*** Opening of EXCERPTED RECORDS ***

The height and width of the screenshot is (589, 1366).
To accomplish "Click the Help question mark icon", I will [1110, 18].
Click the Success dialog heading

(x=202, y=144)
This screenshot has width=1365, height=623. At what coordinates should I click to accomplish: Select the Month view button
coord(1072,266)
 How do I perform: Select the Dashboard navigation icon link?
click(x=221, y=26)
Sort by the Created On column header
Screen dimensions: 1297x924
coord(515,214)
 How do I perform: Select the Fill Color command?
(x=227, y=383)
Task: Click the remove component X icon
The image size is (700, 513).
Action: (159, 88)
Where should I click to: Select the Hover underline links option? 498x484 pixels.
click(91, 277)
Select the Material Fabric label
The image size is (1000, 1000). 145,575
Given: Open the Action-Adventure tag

*** Close of EXCERPTED RECORDS ***

**WHAT IS BEING ASKED:**
Repeat all of the entries exactly.

**EXPECTED ANSWER:**
The height and width of the screenshot is (589, 1366).
To accomplish "Click the Help question mark icon", I will [1110, 18].
Click the Success dialog heading

(x=202, y=144)
This screenshot has width=1365, height=623. At what coordinates should I click to accomplish: Select the Month view button
coord(1072,266)
 How do I perform: Select the Dashboard navigation icon link?
click(x=221, y=26)
Sort by the Created On column header
Screen dimensions: 1297x924
coord(515,214)
 How do I perform: Select the Fill Color command?
(x=227, y=383)
Task: Click the remove component X icon
The image size is (700, 513).
Action: (159, 88)
Where should I click to: Select the Hover underline links option? 498x484 pixels.
click(91, 277)
Select the Material Fabric label
The image size is (1000, 1000). 145,575
Given: Open the Action-Adventure tag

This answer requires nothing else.